Apenas oí hablar al rey en el viaje, salvo para impartir escuetas órdenes. Pero Alfonso requería con frecuencia, cuando los caballos se ponían al paso, la compañía de Gadaxara, y el rey incitaba a mi jefe a contarle mil detalles sobre la situación interior del reino. Recuerdo especialmente una conversación en la que Gadaxara habló con insólita franqueza. Y esto fue lo que dijo el fiel guerrero:

—Es preciso volver a empezar desde el principio, mi señor. Desde Covadonga. Algo se torció tras la muerte de vuestro abuelo, el primer Alfonso. Los problemas que se encontró vuestro padre Fruela no han hecho sino multiplicarse. Vos sabéis, mi señor, que muchos magnates quieren doblar la espalda ante Córdoba. Tanto en Galicia como en oriente, e incluso en las propias tierras de Cangas y de Pravia. Eso quizá salve la posición de esos nobles señores, pero significará la ruina de Asturias. Sobre todo, significará una oprobiosa sumisión para el pueblo, que en la cruz ha encontrado la imagen de su libertad. Yo he visto a mis guerreros combatir contra el moro, contra un enemigo cinco y seis veces superior en número, y pelear hasta el último hombre. Pero he visto también a los señores de la mesnada poner pies en polvorosa o mandar subrepticiamente mensajes a los generales mahometanos, buscando un acuerdo ventajoso. He vivido esta vergüenza con Silo e igualmente con Mauregato. No juzgo a sus personas, pero sí puedo decir, con el derecho que me da mi sangre, que mil veces han estado en el límite mismo de la traición. Bermudo, vuestro predecesor, es un hombre de otra pasta: es un buen hombre. Pero, por desgracia, no ha tenido ni energía para imponerse a los magnates del reino ni clarividencia como jefe militar. Ahora venís vos y yo os aseguro que somos miles los guerreros del reino dispuestos a dar la vida por vuestra corona. Y también habéis comprobado cómo os recibe en todas partes el pueblo: como a un libertador. Me he jugado muchas veces la vida como para temer perderla por decir la verdad. Y ahora, puesto que me pedís mi parecer, os lo daré: no podéis defraudar esas esperanzas. Vos ya fuisteis rey una vez y os arrebataron traicioneramente la corona. Ahora que la recuperáis, no la veáis simplemente como una corona, sino como lo que es: la copa donde se ha depositado el destino de todo nuestro pueblo, desde la gloria de vuestro bisabuelo Pelayo hasta el sudor del último labrador en la frontera. Os lo pido yo, que daré la vida por vos.
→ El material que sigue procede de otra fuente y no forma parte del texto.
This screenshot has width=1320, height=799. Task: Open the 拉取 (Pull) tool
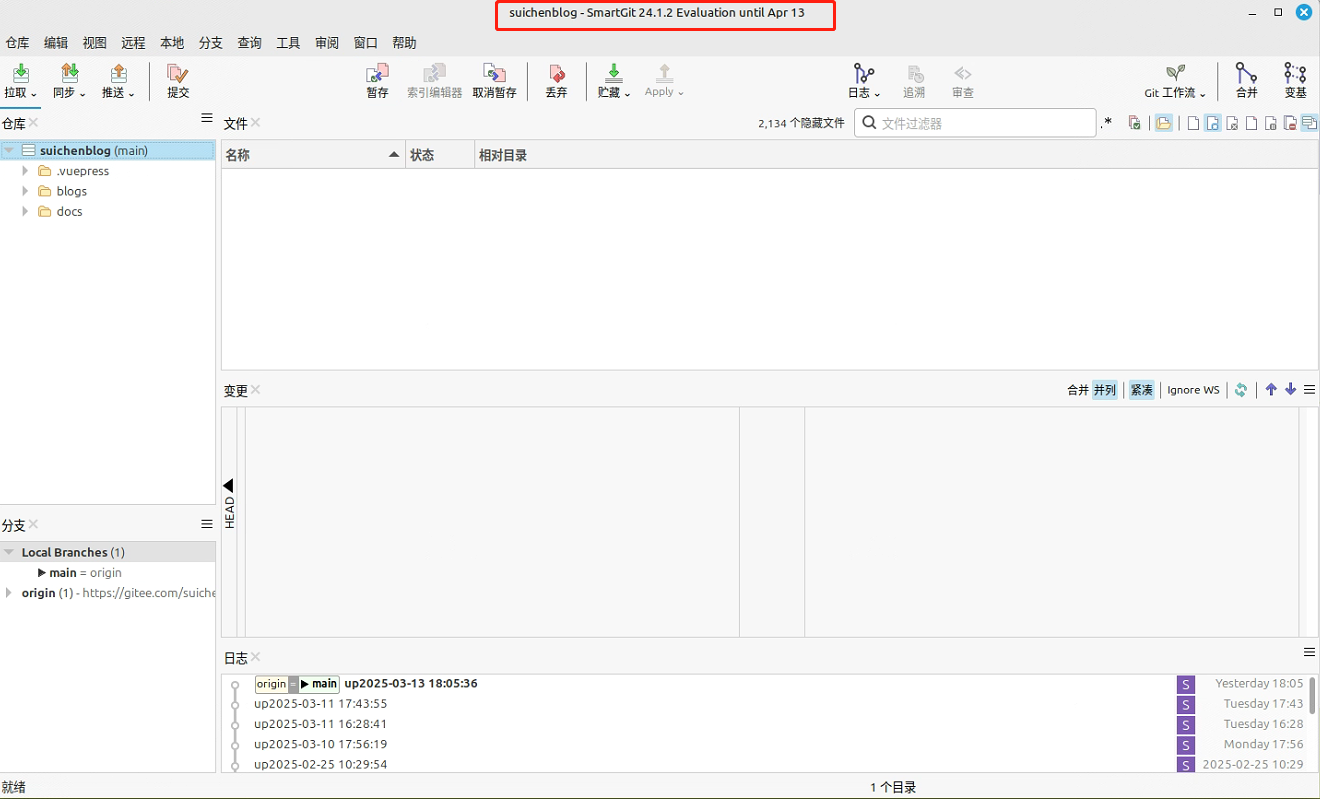coord(20,80)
No sé si Alfonso contestó algo a este parlamento de Gadaxara; no lo escuché. Solo vi que el rey mantuvo la vista fija en el horizonte, prestando suma atención, pero sin mover un músculo ni antes ni después.

Cuando la hueste llegó a la tierra de Aguilar, a un paso de Cangas, ya éramos un centenar de hombres los que acompañábamos al rey. Alfonso quiso ponerse en cabeza. Gadaxara no se atrevió a impedírselo, pero se situó a su lado, un paso por detrás, lo suficientemente cerca como para intervenir en caso de necesidad: estábamos entrando en territorio enemigo, aunque las aclamaciones del pueblo, oportunamente informado por los heraldos del rey, mostraban que la gente del país jamás levantaría la mano contra el bisnieto de Pelayo.

Apenas habíamos cabalgado media jornada cuando, no lejos de Pravia, los heraldos que llevábamos por delante regresaron a galope tendido hasta el grueso de la hueste.